The data:
----

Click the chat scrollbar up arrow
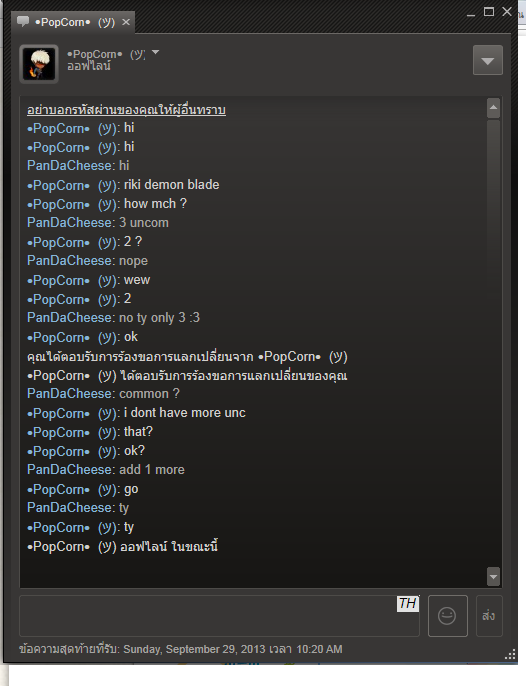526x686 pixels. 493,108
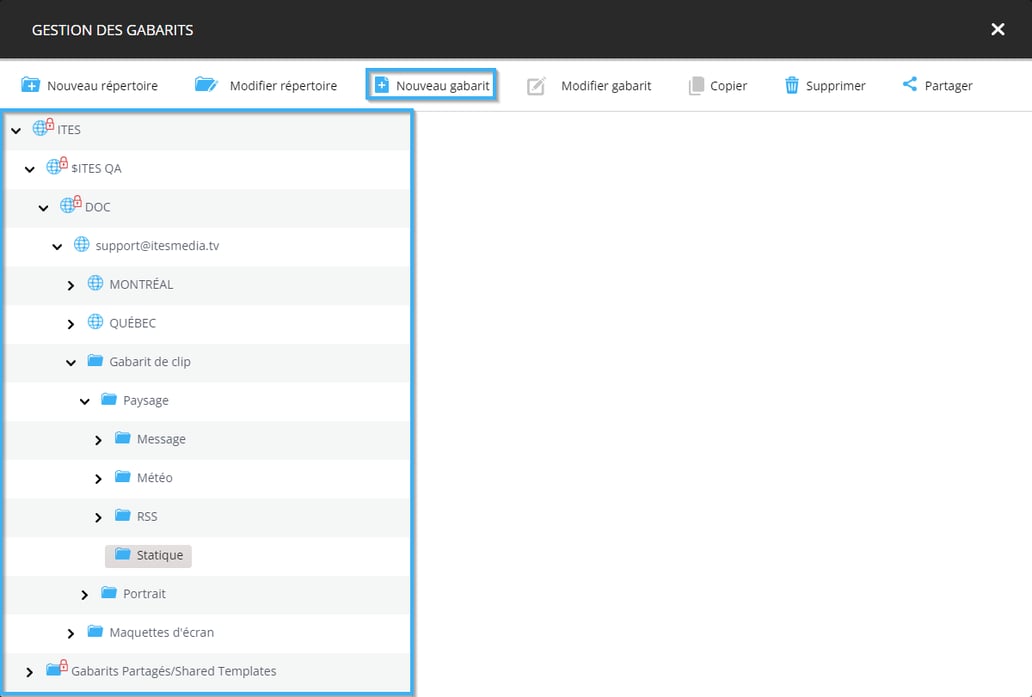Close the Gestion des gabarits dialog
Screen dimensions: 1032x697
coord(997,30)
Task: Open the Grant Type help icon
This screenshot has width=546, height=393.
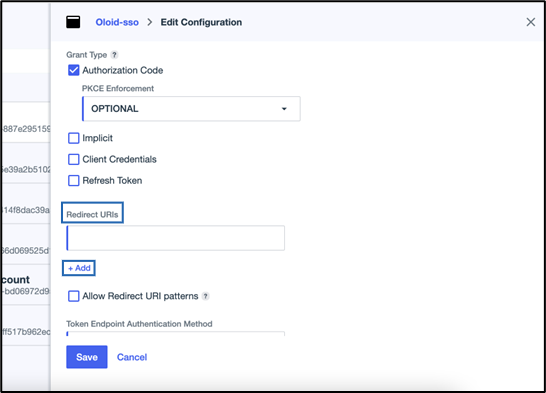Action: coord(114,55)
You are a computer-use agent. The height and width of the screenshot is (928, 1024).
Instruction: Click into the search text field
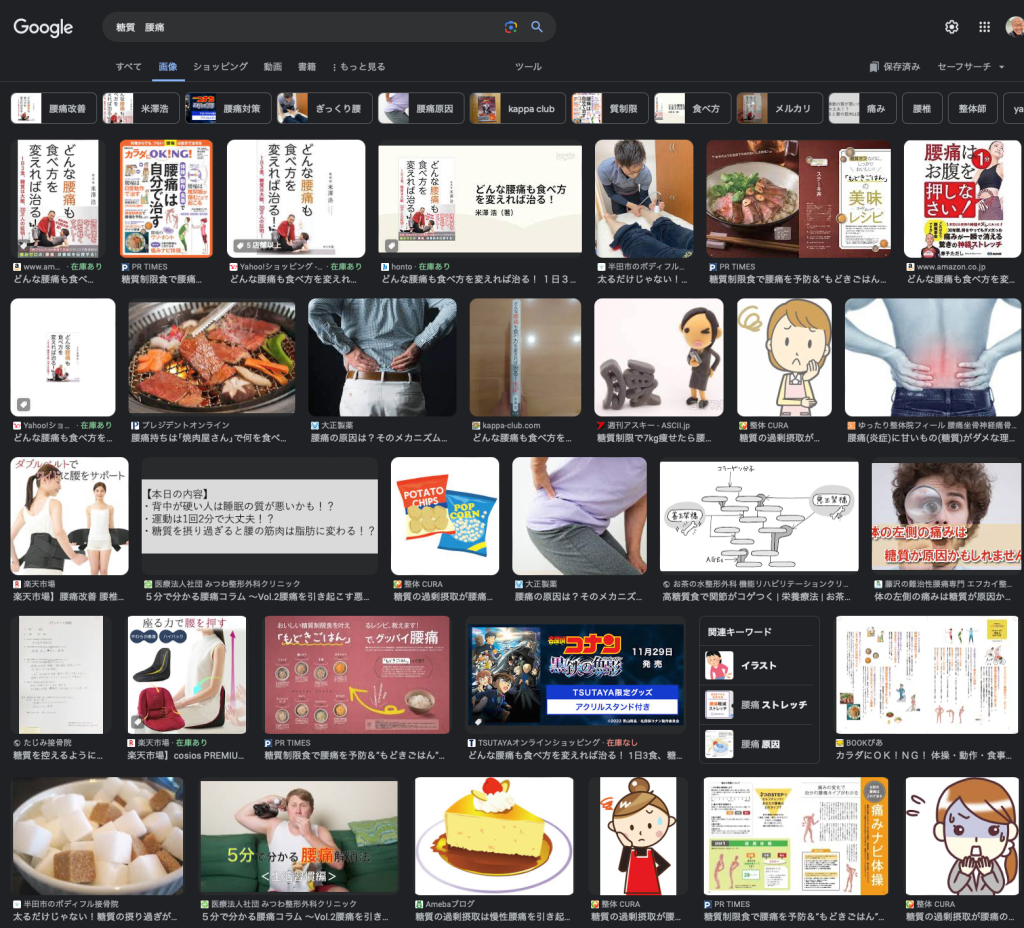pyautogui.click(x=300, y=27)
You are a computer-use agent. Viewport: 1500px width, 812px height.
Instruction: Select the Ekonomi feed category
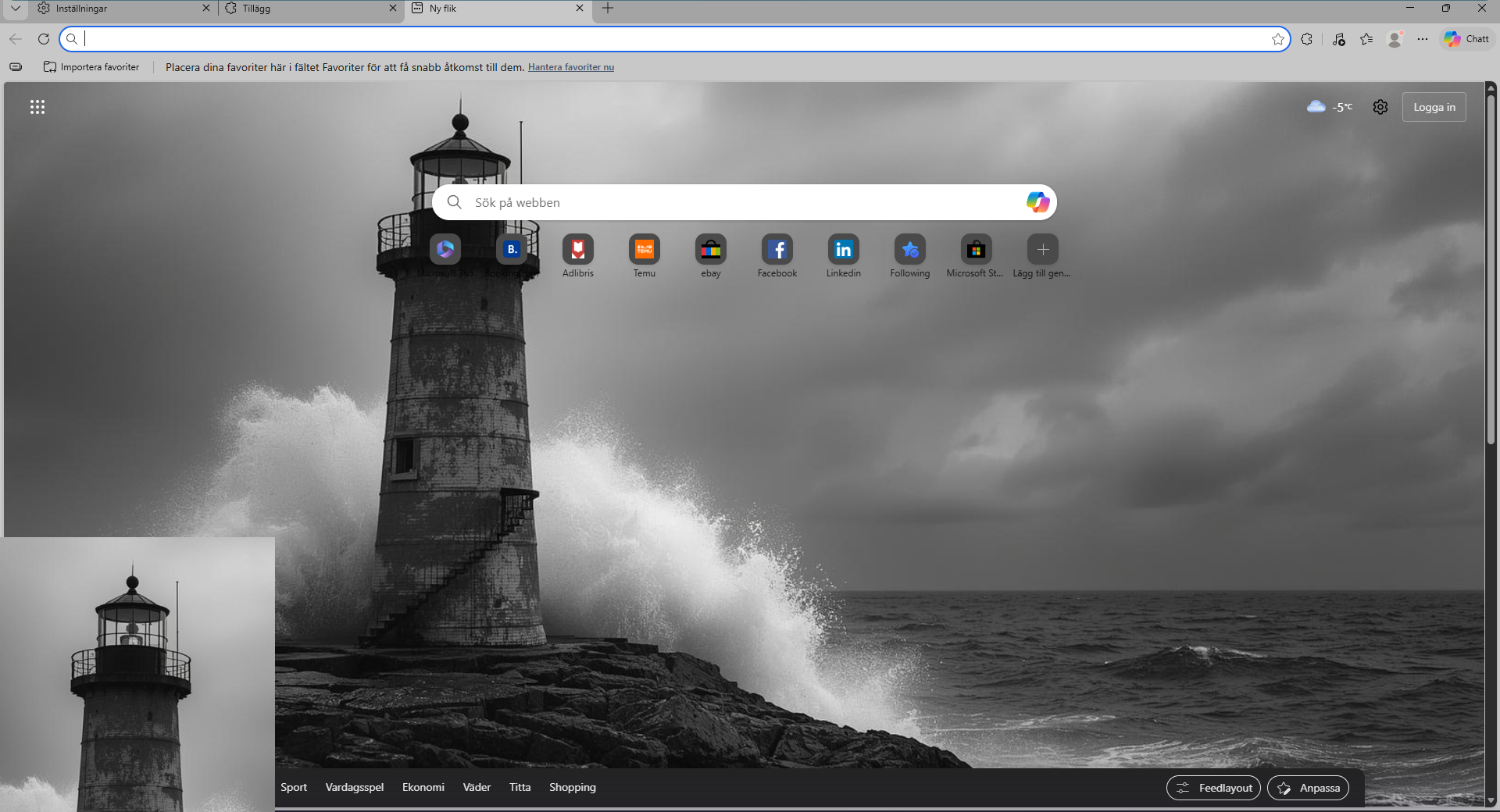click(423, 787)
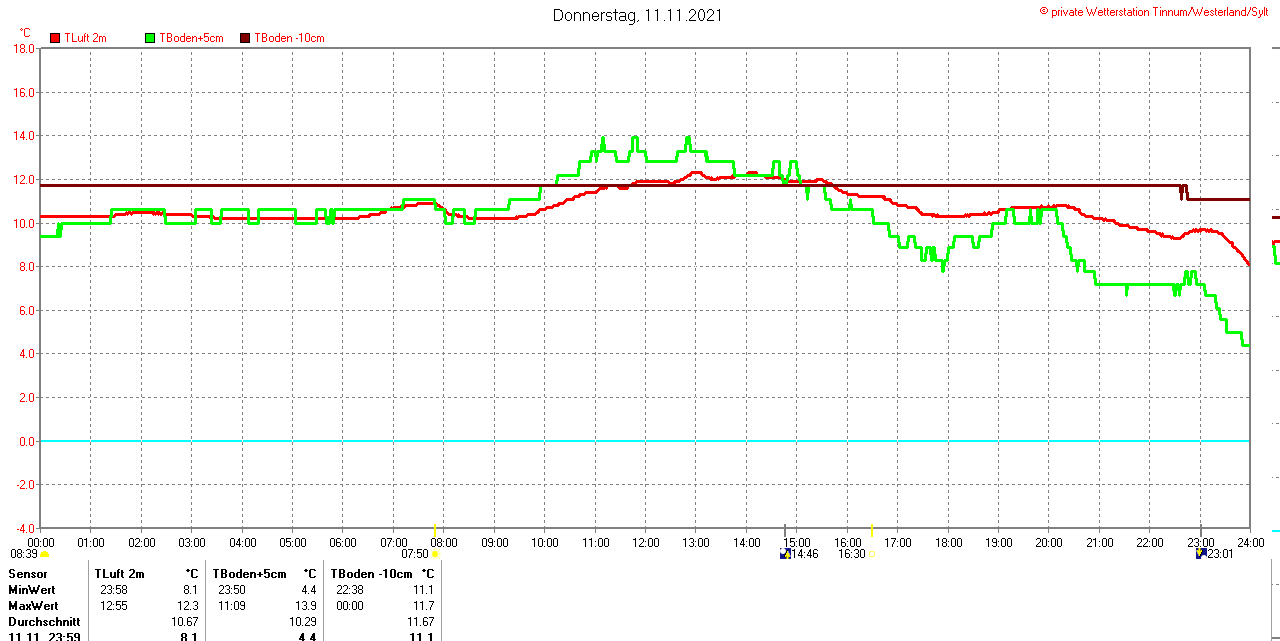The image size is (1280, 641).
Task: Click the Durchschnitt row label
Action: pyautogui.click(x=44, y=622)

----

Problem requirements:
With every picture removed, give the entries above again exactly.

Problem solution:
Click the chat scrollbar up arrow
526x686 pixels. 493,108
Close the Gestion des gabarits dialog
Screen dimensions: 1032x697
coord(997,30)
Task: Open the Grant Type help icon
This screenshot has width=546, height=393.
Action: coord(114,55)
You are a computer-use agent. The height and width of the screenshot is (928, 1024).
Instruction: Click into the search text field
pyautogui.click(x=300, y=27)
You are a computer-use agent. Viewport: 1500px width, 812px height.
Instruction: Select the Ekonomi feed category
click(423, 787)
The image size is (1280, 641).
Task: Click the Durchschnitt row label
Action: pyautogui.click(x=44, y=622)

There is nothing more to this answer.